Coster is an American original who led a distinguished four-decade, multi-faceted career in photography beginning in the mid-1920s. With versatility and resourcefulness, Coster moved seamlessly between different photographic genres and enjoyed a long, successful career in advertising, industrial photography, and photojournalism.
Growing up in Baltimore, Coster parlayed an intense passion for his hobby into a livelihood. While a member of the Baltimore Camera Club in the 1920s, he made a name for himself when his modernistic images were accepted for exhibition in important international photographic salons. He was especially proud of his Bauhaus inspired “Shadow of the Washington Monument” (1925) reproduced in the rotogravure section of the Baltimore Sun. As a precocious 19-year-old, he was producing images that were on the cutting edge of what was then considered new in photography.
Coster initially found work in the photo-illustration studio of a local Baltimore department store. In the 1920s, photographs replaced drawing in advertising illustration. Coster seized this opportunity by moving to New York where he landed a job photographing for the prestigious Underwood & Underwood studios headed by Lejaren Hiller. Coster secured his place in the field by creating innovative advertising and industrial photo-illustrations. His pictures appeared in newspapers, magazines and catalogs, selling to the American consumer everything from household appliances to fashion, cosmetics, and food.

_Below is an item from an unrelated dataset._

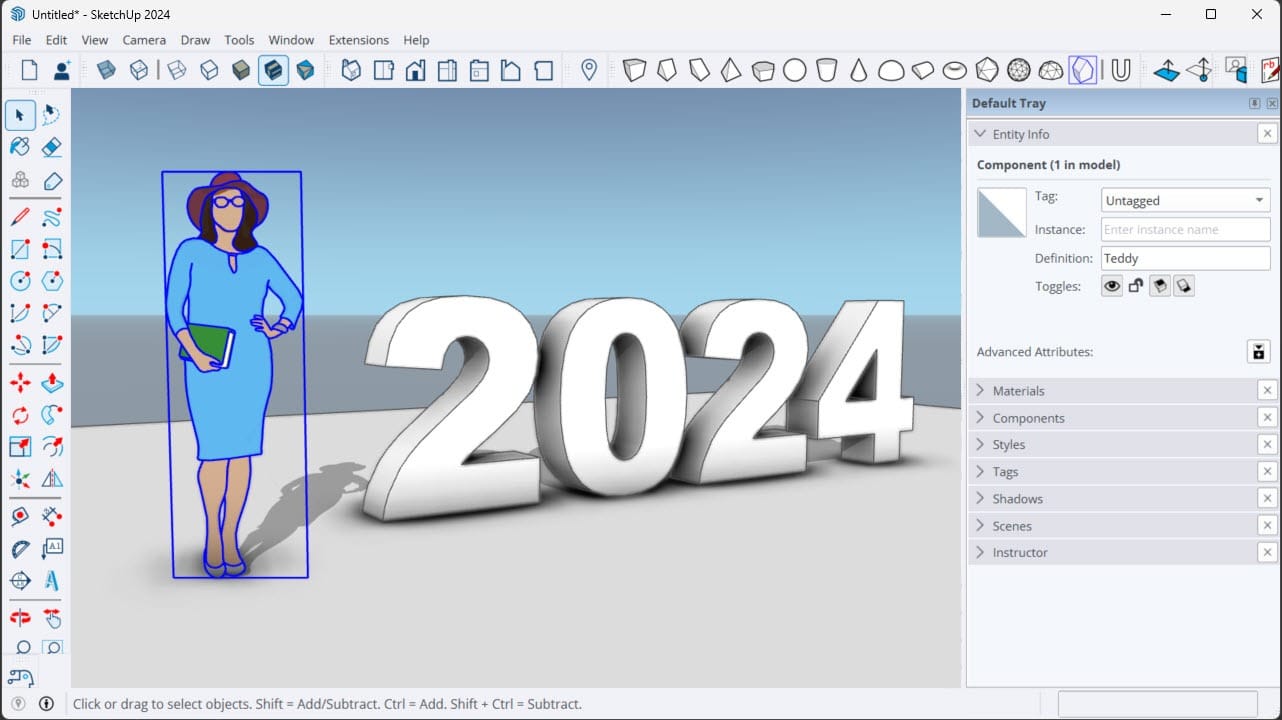Toggle the lock on the Teddy component

(x=1135, y=286)
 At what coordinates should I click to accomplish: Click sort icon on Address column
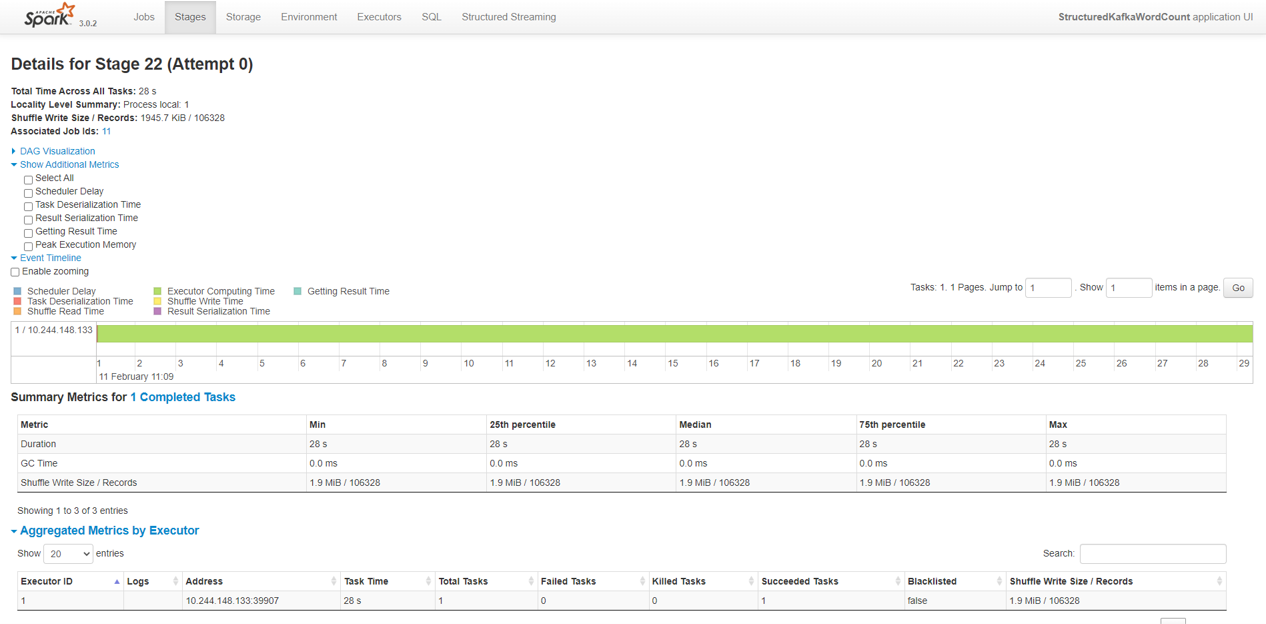334,581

Coster relocated to Chicago in 1930 where he founded a mid-western branch of Underwood & Underwood Studios. He established his independence in 1936 by opening his own studio in Chicago where, for the next six years, he did much of the photography for Marshall Field Company and other large Chicago institutions.

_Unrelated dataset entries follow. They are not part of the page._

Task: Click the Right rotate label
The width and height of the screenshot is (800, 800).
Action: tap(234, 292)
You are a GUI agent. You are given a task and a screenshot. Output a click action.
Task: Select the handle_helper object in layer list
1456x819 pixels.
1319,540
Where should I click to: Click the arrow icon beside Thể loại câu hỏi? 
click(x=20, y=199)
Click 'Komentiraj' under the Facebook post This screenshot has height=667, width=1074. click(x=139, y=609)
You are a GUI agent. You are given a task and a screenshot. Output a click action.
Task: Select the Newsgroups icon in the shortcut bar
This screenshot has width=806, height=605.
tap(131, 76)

His experiments during much of the 1930s gradually shifted his focus towards journalism. This evolution ultimately led Coster to follow documentary photography as a career path and he freelanced for Life and Fortune magazines. His early social documentary photographs of labor strife and civil rights issues reflected a personal and emotional dedication to the concerns and welfare of his fellow man.
Some of his more extensive projects are dedicated to the American life of the mid-west. There, he produced a series on wheat farming and a detailed photo-documentary on the Tennessee Valley Authority Dam Project of the late 1930s. During the Second World War, Coster photographed the impact of combat on the home front. He saw and recorded automotive factories transforming into manufacturers of military vehicles, women manning factories, pep rallies, and bake sales organizing in support of the war.

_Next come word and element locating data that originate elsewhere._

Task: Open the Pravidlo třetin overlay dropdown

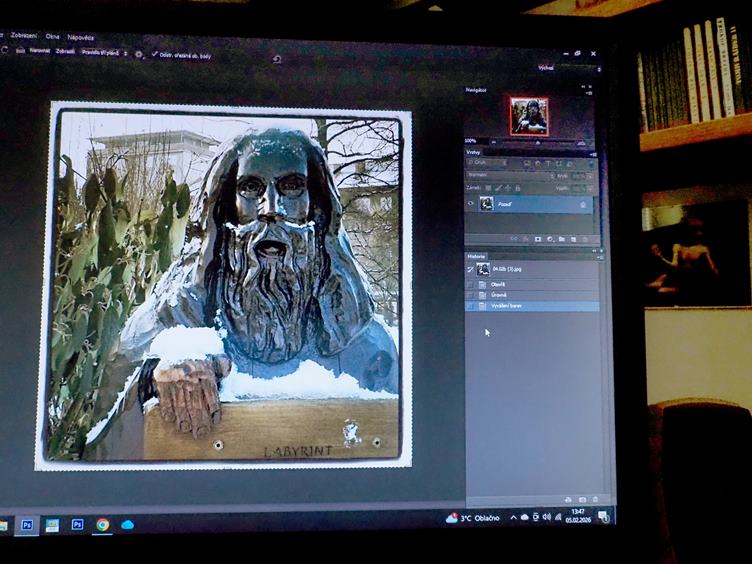Action: tap(103, 51)
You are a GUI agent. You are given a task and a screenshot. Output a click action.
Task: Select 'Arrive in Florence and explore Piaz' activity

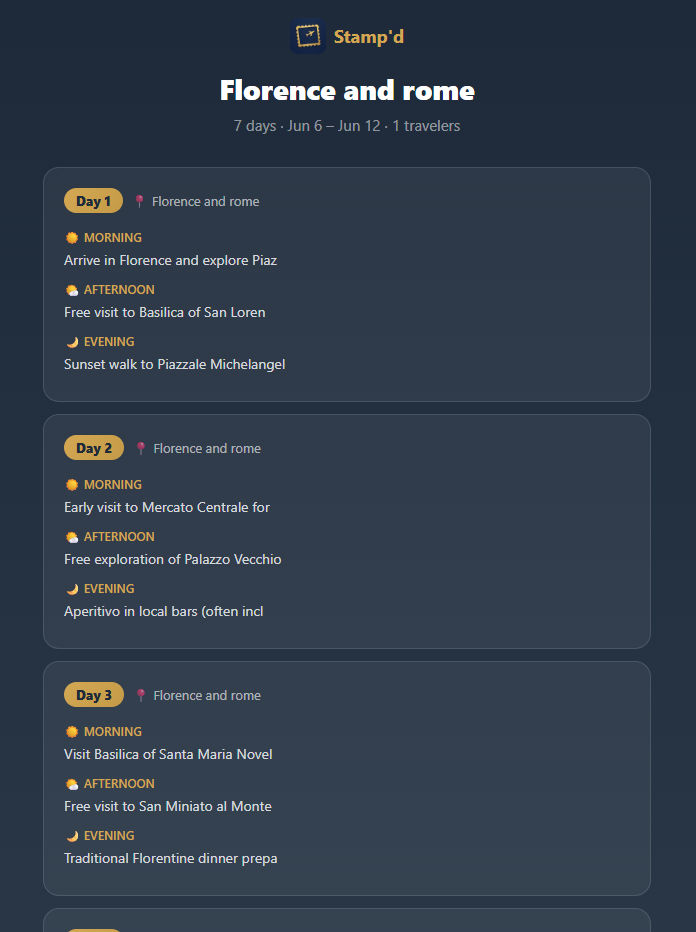pos(171,260)
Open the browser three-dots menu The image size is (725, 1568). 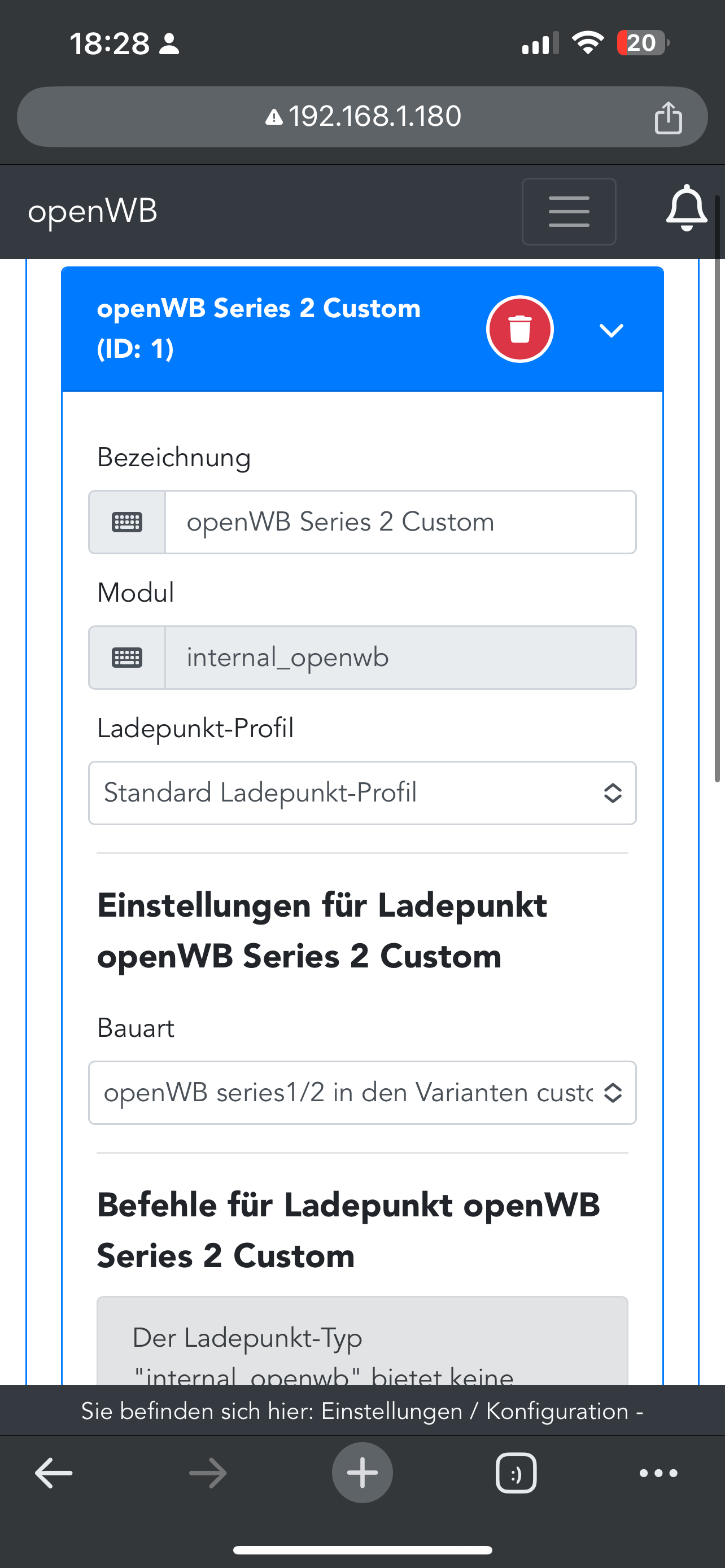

Laszlo Moholy-Nagy offered Coster an opportunity to lecture on documentary photography to the students of the Institute of Design in Chicago during the 1946 “New Vision in Photography” seminar. He continued to lecture in 1950–51 and again in 1960, focusing his classes on socially-oriented themes.
Starting in the late 1940s, he freelanced for Time, Fortune, Holiday, Ladies Home Journal, and Scientific American. He ceased making photographs in 1964 and eventually retired in 1982. Gordon Coster left his mark on the world of photography in a successful lifelong career that paralleled the changing face of the medium in the first half of the twentieth century.